There are a number of ways to indicate versions. All have their strengths:

• ID hash
• Automatic
• Unique
• Says nothing about stability and features
• Release timestamp
• Time ordered
• Nearly unique, but can mess up.
• Says nothing about stability and features
• Version major.minor.patch
• Just a little work
• Expresses stability
• Expresses time order, but can be messed up.
• Test-satisfaction
• Lots of work
• Almost unused
• Automatically expresses stability and features
• No good convention for communicating the nature of tests
• stable', unstable', release', current'.
• Expresses only stability and currency
• By named sub-features
• Just a little work
• Expresses dependencies neatly
• Expressive
• Not automatic

I chose sub-feature names, based on how well that works for emacs libraries, a real stress test. That is, I choose for code to express dependencies in a form like:

(require (li bra ry name) (feature-1 feature-2))
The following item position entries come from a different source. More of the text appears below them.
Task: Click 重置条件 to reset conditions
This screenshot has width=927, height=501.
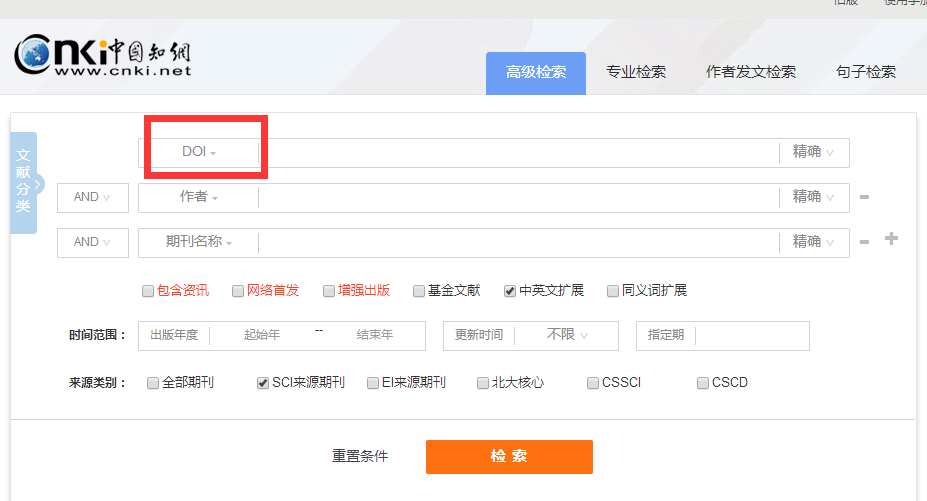Action: pos(360,456)
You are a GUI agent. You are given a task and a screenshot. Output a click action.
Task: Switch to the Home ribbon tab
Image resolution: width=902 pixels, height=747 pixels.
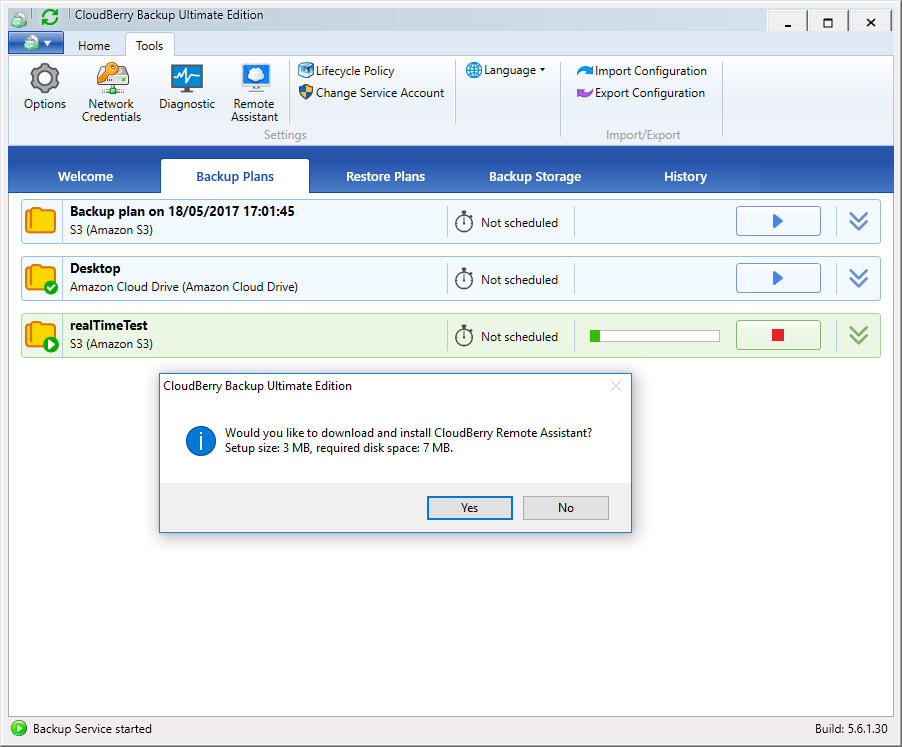click(x=94, y=45)
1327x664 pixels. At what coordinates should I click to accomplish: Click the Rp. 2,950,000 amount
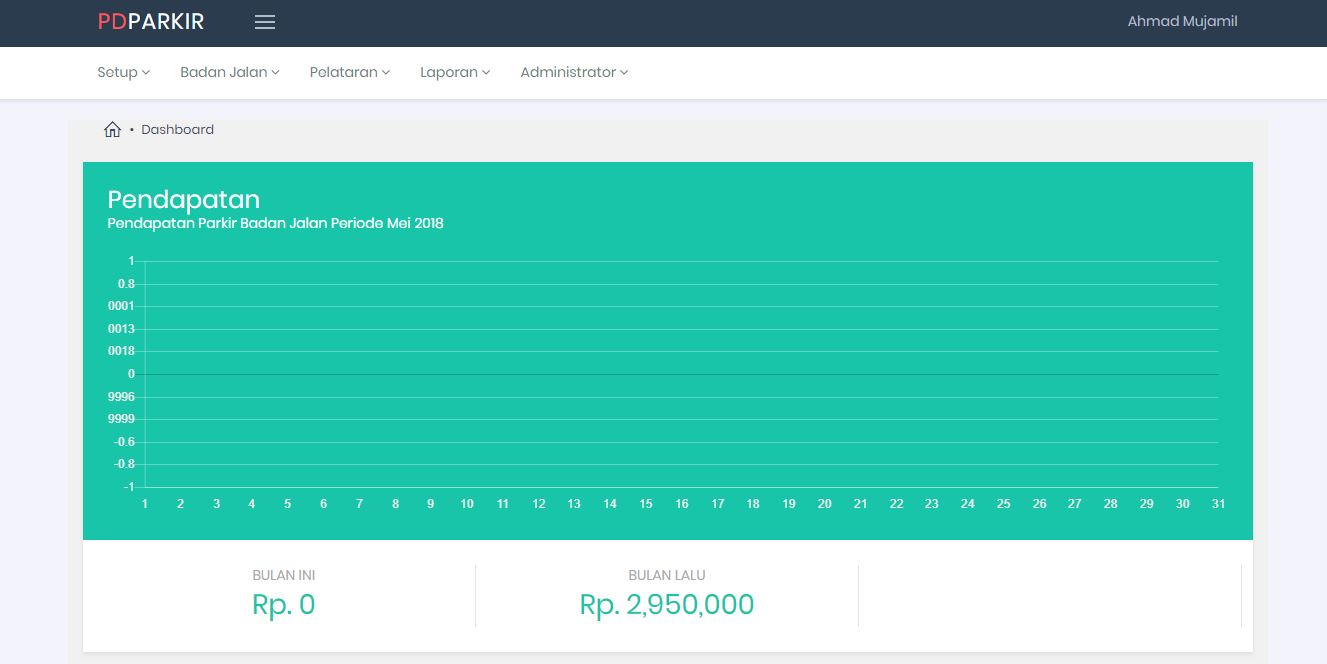pyautogui.click(x=667, y=605)
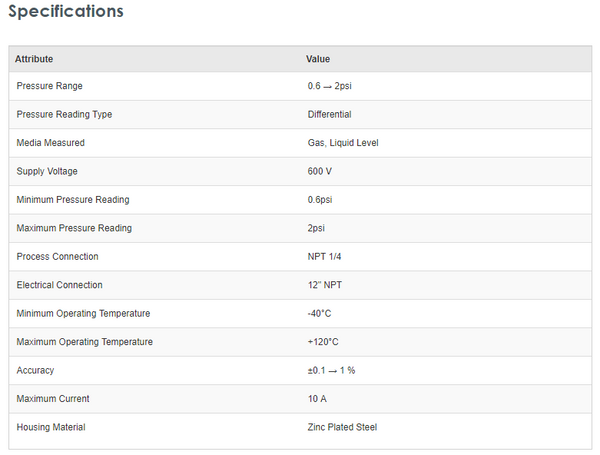Click the Attribute column header

point(34,59)
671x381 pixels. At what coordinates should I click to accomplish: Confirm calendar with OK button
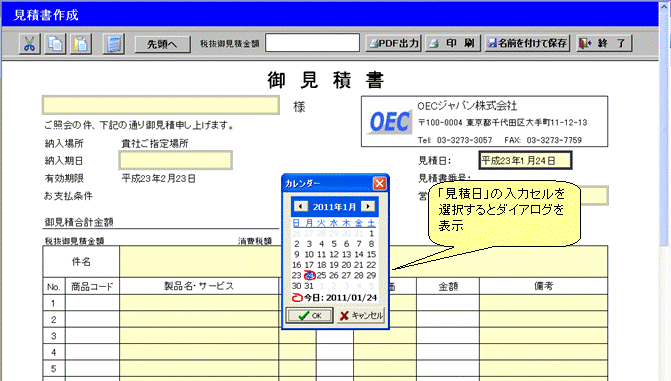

### Co-ordinating sub-features with version identity

The other forms of version identity still exist as useful data: ID hash, version tags, results of tests. What makes sense to me is to translate them into sets of provided features. Do this somewhere between the repository and the require statement. require would still just see sets of features.

Desiderata for this translation:

• Shouldn't be too much work for the developer.
• Probably easiest to support automatic rules and allow particular exceptions. With a git-flow workflow, this could almost be automatic. As soon as a feature branch is merged into "master", that version and later versions would be deemed to have a feature of that name.
• Should be expressable at multiple points in the pipeline, at least:
• Annotations in the source code itself
• In the repo (In case the source code annotations had to be corrected)
• Stand-alone indexes of library identities. Such indexes would be libraries in their own right. Presumably they'd also record other version-relevant attributes such as signature and URL.
• Locally by user
• Should be derivable from many types of data, at least:
• Branches (eg, everything on "master" branch has the feature stable)
• Tag text (eg, all versions after (2 3 3) provide foo-feature)
• Tag signature (eg, check it against a public key, possibly found in the repo)
• Source code annotations (eg, after coding foo-feature, write (provide-features ear lier fea tures foo-feature))
• Tests (eg, annotate foo-feature's (sub)test suite to indicate that passing it all means foo-feature is provided)
• ID
• To express specific exceptions (eg, ID af84925ebdaf4 does not provide works)
• To potentially compile a mapping from ID to features
• Upstream data. Eg, the bundles of library identities might largely collect and filter data from the libraries
• Should be potentially independent of library's presence, so it can be consulted before fetching a version of a library.
• Should potentially bundle groups of features under single names, to let require statements require them concisely.

### Dependencies

With sub-features, we don't even need Scheme's modest treatment of dependencies, at least not in require. Instead, we could avoid bad versions by indicating that they lack a feature, or possibly possess a negative feature.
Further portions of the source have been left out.